-- Dataset follows --

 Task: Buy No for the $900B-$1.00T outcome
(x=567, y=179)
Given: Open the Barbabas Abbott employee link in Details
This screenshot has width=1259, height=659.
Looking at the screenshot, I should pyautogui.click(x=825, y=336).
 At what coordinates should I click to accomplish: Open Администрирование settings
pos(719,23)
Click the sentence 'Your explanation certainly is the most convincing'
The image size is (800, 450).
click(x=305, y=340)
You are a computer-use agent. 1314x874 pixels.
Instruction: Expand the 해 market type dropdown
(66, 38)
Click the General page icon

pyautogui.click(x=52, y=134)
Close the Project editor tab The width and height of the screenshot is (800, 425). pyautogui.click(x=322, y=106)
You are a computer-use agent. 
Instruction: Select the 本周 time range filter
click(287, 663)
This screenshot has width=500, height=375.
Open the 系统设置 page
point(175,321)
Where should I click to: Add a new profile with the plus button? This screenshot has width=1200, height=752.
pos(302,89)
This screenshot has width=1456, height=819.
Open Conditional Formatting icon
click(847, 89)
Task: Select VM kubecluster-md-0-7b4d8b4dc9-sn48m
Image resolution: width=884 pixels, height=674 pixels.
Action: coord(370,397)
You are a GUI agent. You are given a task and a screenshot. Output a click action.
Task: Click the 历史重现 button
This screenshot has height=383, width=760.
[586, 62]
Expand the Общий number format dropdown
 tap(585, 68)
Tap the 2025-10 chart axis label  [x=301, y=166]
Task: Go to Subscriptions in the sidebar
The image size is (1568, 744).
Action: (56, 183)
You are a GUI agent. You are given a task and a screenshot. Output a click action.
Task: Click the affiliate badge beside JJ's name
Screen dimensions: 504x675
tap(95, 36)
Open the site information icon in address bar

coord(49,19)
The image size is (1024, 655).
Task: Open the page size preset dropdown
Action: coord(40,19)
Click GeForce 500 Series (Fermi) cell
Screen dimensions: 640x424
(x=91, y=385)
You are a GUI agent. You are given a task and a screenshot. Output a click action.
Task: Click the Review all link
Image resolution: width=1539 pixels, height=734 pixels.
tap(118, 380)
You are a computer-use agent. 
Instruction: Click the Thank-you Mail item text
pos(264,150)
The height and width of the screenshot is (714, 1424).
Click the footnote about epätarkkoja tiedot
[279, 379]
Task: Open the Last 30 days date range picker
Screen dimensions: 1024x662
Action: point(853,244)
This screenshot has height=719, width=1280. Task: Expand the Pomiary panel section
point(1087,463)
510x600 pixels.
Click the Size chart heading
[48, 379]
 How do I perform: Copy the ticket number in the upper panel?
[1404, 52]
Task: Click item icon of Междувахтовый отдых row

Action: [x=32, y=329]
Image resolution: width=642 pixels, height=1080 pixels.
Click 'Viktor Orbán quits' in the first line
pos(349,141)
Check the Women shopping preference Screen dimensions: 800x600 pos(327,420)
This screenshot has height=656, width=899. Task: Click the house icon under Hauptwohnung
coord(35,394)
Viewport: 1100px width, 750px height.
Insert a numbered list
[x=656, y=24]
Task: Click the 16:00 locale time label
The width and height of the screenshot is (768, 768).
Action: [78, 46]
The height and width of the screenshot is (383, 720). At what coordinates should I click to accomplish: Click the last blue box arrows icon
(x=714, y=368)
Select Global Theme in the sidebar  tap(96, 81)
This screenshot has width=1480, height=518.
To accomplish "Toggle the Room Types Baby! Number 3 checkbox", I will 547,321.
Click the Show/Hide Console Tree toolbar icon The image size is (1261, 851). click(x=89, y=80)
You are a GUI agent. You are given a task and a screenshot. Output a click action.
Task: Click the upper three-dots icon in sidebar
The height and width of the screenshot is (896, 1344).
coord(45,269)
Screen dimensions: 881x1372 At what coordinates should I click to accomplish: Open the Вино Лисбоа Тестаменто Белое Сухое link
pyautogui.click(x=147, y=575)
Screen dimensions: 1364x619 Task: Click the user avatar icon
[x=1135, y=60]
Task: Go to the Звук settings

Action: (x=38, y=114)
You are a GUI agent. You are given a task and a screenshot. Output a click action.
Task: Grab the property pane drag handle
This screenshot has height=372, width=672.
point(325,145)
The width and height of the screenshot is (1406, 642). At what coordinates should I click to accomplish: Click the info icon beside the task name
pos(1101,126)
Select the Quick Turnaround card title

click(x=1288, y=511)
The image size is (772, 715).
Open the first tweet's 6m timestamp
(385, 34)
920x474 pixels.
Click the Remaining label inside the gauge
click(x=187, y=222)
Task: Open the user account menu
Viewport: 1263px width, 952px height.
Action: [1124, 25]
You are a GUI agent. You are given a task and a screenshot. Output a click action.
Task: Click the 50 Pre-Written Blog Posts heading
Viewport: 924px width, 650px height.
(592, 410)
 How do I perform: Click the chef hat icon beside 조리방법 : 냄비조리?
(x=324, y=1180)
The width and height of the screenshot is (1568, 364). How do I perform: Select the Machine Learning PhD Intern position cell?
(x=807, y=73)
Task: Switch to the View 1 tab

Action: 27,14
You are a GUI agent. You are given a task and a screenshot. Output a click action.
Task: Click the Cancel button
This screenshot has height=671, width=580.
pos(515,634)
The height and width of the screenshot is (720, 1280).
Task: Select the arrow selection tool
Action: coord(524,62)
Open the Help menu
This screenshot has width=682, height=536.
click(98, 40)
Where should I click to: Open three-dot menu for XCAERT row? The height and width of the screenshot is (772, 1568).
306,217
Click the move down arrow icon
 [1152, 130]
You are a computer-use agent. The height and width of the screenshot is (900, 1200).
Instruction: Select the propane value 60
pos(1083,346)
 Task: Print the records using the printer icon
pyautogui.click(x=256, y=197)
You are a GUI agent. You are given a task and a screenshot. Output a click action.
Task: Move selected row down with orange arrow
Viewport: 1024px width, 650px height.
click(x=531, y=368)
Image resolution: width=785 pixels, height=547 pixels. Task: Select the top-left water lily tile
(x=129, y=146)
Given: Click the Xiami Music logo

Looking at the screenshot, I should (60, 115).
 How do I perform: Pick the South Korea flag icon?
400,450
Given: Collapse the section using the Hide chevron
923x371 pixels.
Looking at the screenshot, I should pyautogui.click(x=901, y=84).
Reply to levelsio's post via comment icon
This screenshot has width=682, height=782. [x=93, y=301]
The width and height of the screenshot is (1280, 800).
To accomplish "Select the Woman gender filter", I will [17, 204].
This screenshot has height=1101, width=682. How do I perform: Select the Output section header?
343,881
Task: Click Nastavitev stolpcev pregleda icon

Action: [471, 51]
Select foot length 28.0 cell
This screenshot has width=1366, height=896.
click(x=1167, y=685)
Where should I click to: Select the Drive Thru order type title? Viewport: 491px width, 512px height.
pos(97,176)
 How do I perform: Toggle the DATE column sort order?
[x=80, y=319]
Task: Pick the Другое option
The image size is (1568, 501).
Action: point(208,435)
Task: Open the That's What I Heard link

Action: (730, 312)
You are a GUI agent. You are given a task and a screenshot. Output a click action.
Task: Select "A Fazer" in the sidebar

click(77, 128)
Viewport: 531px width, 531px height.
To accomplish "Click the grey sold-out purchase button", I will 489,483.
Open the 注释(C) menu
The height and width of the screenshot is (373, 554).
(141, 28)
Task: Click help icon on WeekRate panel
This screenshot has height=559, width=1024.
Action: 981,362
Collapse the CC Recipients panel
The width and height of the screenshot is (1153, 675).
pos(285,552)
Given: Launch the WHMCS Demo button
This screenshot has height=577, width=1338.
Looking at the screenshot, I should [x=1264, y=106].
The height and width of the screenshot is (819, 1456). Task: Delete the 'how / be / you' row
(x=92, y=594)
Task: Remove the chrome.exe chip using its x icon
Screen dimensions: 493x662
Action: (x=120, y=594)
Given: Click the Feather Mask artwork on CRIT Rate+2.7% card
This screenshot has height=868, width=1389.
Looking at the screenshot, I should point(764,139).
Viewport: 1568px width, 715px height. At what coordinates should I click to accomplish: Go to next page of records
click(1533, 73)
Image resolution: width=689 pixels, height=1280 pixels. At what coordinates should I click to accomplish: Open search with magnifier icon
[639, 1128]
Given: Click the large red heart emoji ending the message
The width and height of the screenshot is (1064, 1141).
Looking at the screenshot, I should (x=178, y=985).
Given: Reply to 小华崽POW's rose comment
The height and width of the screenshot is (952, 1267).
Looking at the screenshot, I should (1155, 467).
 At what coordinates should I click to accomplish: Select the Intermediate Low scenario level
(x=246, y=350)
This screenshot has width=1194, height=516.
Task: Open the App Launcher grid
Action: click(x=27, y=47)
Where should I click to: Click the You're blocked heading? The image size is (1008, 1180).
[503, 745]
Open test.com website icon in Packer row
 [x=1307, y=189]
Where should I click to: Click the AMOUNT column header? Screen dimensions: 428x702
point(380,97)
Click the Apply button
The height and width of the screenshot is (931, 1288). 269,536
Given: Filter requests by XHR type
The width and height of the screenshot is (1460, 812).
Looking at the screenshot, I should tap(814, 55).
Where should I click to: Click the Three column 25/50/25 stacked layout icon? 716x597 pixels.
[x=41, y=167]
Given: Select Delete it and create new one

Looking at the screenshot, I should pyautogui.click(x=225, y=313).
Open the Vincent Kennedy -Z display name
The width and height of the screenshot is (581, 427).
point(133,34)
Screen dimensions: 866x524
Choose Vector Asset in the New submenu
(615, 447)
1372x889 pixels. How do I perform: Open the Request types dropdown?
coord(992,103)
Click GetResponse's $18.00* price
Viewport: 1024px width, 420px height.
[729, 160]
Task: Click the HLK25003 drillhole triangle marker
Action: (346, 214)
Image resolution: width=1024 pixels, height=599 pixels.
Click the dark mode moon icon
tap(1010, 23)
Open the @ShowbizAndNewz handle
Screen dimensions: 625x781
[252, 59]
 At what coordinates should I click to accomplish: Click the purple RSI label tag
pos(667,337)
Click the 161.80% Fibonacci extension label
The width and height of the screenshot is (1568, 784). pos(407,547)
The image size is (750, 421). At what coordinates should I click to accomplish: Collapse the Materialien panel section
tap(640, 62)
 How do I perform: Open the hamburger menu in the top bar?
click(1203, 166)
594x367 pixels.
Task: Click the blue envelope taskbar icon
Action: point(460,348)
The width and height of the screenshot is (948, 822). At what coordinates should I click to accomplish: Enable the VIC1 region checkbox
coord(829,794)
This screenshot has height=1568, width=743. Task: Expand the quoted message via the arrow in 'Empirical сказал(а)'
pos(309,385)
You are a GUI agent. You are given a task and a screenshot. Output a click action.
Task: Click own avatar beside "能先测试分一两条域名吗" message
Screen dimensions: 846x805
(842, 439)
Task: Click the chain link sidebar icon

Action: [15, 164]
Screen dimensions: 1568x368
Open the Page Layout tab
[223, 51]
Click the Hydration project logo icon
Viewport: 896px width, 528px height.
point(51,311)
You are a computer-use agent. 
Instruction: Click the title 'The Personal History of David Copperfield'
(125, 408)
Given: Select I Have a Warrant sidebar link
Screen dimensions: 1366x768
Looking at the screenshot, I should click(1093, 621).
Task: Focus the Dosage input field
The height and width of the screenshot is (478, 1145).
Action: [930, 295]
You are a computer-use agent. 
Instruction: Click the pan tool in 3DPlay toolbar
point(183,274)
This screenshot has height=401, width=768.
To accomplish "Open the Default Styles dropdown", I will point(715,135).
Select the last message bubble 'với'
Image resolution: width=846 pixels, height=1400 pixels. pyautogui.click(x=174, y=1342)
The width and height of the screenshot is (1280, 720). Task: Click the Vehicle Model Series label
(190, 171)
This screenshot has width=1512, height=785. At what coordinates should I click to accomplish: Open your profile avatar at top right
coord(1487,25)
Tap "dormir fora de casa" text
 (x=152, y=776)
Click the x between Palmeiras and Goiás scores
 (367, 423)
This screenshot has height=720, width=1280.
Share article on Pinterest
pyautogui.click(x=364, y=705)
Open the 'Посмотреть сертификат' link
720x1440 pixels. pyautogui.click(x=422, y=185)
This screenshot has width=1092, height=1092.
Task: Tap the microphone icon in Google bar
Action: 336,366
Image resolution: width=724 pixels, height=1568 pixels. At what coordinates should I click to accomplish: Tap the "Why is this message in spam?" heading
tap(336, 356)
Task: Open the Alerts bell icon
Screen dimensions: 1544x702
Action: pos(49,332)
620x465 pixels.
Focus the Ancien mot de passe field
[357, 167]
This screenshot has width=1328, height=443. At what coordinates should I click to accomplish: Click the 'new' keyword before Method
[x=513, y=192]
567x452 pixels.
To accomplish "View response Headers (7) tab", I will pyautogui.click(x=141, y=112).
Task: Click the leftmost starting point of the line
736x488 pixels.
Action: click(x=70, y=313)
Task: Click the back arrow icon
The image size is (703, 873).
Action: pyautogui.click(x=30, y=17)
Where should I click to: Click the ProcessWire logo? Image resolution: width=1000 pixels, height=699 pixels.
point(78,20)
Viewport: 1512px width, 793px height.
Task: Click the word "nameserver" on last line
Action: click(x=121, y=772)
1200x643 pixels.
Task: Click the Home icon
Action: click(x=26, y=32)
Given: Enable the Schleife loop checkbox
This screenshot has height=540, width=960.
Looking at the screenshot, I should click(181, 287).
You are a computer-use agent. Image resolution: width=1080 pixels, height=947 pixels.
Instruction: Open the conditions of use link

-- Dataset concluded --

■ What to work on ■
Wherever the word "Hide" appears in the listing above, copy the whole line.

■ Response for this exercise ■
Click the Show/Hide Console Tree toolbar icon The image size is (1261, 851). click(x=89, y=80)
Given: Collapse the section using the Hide chevron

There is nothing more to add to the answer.